Your task: Copy out each line of the following material word for word.

Provided data:
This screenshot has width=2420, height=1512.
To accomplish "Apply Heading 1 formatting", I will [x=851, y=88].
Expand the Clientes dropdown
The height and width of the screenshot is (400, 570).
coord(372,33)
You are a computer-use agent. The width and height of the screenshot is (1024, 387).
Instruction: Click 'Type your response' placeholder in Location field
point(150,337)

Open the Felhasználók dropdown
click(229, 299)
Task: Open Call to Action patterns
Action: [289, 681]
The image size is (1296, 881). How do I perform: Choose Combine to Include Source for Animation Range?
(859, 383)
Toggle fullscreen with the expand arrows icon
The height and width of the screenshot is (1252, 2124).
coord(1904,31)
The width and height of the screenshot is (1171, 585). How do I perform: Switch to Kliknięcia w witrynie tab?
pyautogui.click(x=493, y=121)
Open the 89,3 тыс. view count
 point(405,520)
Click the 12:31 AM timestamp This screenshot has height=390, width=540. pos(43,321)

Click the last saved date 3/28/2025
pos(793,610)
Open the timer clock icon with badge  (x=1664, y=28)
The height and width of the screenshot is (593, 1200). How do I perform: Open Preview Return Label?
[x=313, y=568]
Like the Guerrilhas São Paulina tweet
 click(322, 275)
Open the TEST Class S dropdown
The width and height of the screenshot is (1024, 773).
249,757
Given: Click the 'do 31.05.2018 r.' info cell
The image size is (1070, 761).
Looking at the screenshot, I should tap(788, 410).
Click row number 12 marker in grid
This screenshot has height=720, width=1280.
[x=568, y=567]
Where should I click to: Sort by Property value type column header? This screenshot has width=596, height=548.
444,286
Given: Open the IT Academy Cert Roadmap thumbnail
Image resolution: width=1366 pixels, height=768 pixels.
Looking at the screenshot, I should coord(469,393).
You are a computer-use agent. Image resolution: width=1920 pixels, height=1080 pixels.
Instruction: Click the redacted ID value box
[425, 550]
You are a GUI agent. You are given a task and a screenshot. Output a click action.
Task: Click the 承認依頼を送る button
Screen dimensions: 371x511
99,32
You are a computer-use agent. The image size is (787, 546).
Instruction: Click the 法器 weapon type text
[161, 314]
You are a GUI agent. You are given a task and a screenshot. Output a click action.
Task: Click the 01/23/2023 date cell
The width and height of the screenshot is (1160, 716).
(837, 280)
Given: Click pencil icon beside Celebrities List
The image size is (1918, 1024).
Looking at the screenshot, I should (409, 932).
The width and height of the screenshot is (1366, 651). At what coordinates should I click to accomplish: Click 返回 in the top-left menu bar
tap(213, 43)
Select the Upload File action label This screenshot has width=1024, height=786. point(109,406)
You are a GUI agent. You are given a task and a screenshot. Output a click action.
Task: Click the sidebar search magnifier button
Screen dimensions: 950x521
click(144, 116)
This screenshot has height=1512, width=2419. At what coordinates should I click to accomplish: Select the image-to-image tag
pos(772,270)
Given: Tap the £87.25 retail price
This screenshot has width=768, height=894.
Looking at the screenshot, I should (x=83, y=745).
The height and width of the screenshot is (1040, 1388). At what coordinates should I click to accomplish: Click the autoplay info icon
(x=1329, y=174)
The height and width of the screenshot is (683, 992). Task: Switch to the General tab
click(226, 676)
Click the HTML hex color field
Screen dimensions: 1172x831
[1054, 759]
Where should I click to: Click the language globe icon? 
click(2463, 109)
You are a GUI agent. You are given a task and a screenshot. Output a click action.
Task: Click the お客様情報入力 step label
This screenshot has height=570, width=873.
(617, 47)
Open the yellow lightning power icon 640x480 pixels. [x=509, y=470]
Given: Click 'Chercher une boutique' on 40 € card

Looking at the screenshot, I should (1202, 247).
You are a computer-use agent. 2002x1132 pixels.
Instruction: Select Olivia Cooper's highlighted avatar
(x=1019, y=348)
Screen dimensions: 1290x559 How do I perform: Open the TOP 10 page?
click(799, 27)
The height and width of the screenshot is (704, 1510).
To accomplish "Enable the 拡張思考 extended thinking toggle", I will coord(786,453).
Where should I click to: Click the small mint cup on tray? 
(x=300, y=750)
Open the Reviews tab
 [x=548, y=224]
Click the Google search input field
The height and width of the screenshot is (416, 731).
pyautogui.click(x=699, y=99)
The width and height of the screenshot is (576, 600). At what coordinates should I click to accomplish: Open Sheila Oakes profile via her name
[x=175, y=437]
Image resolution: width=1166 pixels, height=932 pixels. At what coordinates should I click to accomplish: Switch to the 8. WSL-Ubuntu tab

Expected output:
This screenshot has width=2420, height=1512.
To accomplish "Apply Heading 1 formatting", I will [x=851, y=88].
Expand the Clientes dropdown
The height and width of the screenshot is (400, 570).
coord(372,33)
You are a computer-use agent. The width and height of the screenshot is (1024, 387).
Instruction: Click 'Type your response' placeholder in Location field
point(150,337)

Open the Felhasználók dropdown
click(229, 299)
Task: Open Call to Action patterns
Action: [289, 681]
The image size is (1296, 881). How do I perform: Choose Combine to Include Source for Animation Range?
(859, 383)
Toggle fullscreen with the expand arrows icon
The height and width of the screenshot is (1252, 2124).
coord(1904,31)
The width and height of the screenshot is (1171, 585). How do I perform: Switch to Kliknięcia w witrynie tab?
pyautogui.click(x=493, y=121)
Open the 89,3 тыс. view count
 point(405,520)
Click the 12:31 AM timestamp This screenshot has height=390, width=540. pos(43,321)

Click the last saved date 3/28/2025
pos(793,610)
Open the timer clock icon with badge  (x=1664, y=28)
The height and width of the screenshot is (593, 1200). How do I perform: Open Preview Return Label?
[x=313, y=568]
Like the Guerrilhas São Paulina tweet
 click(322, 275)
Open the TEST Class S dropdown
The width and height of the screenshot is (1024, 773).
249,757
Given: Click the 'do 31.05.2018 r.' info cell
The image size is (1070, 761).
Looking at the screenshot, I should tap(788, 410).
Click row number 12 marker in grid
This screenshot has height=720, width=1280.
[x=568, y=567]
Where should I click to: Sort by Property value type column header? This screenshot has width=596, height=548.
444,286
Given: Open the IT Academy Cert Roadmap thumbnail
Image resolution: width=1366 pixels, height=768 pixels.
Looking at the screenshot, I should coord(469,393).
You are a computer-use agent. Image resolution: width=1920 pixels, height=1080 pixels.
Instruction: Click the redacted ID value box
[425, 550]
You are a GUI agent. You are given a task and a screenshot. Output a click action.
Task: Click the 承認依頼を送る button
Screen dimensions: 371x511
99,32
You are a computer-use agent. The image size is (787, 546).
Instruction: Click the 法器 weapon type text
[161, 314]
You are a GUI agent. You are given a task and a screenshot. Output a click action.
Task: Click the 01/23/2023 date cell
The width and height of the screenshot is (1160, 716).
(837, 280)
Given: Click pencil icon beside Celebrities List
The image size is (1918, 1024).
Looking at the screenshot, I should (409, 932).
The width and height of the screenshot is (1366, 651). At what coordinates should I click to accomplish: Click 返回 in the top-left menu bar
tap(213, 43)
Select the Upload File action label This screenshot has width=1024, height=786. point(109,406)
You are a GUI agent. You are given a task and a screenshot. Output a click action.
Task: Click the sidebar search magnifier button
Screen dimensions: 950x521
click(144, 116)
This screenshot has height=1512, width=2419. At what coordinates should I click to accomplish: Select the image-to-image tag
pos(772,270)
Given: Tap the £87.25 retail price
This screenshot has width=768, height=894.
Looking at the screenshot, I should (x=83, y=745).
The height and width of the screenshot is (1040, 1388). At what coordinates should I click to accomplish: Click the autoplay info icon
(x=1329, y=174)
The height and width of the screenshot is (683, 992). Task: Switch to the General tab
click(226, 676)
Click the HTML hex color field
Screen dimensions: 1172x831
[1054, 759]
Where should I click to: Click the language globe icon? 
click(2463, 109)
You are a GUI agent. You are given a task and a screenshot. Output a click action.
Task: Click the お客様情報入力 step label
This screenshot has height=570, width=873.
(617, 47)
Open the yellow lightning power icon 640x480 pixels. [x=509, y=470]
Given: Click 'Chercher une boutique' on 40 € card

Looking at the screenshot, I should (1202, 247).
You are a computer-use agent. 2002x1132 pixels.
Instruction: Select Olivia Cooper's highlighted avatar
(x=1019, y=348)
Screen dimensions: 1290x559 How do I perform: Open the TOP 10 page?
click(799, 27)
The height and width of the screenshot is (704, 1510).
To accomplish "Enable the 拡張思考 extended thinking toggle", I will coord(786,453).
Where should I click to: Click the small mint cup on tray? 
(x=300, y=750)
Open the Reviews tab
 [x=548, y=224]
Click the Google search input field
The height and width of the screenshot is (416, 731).
pyautogui.click(x=699, y=99)
The width and height of the screenshot is (576, 600). At what coordinates should I click to accomplish: Open Sheila Oakes profile via her name
[x=175, y=437]
Image resolution: width=1166 pixels, height=932 pixels. At what coordinates should I click to accomplish: Switch to the 8. WSL-Ubuntu tab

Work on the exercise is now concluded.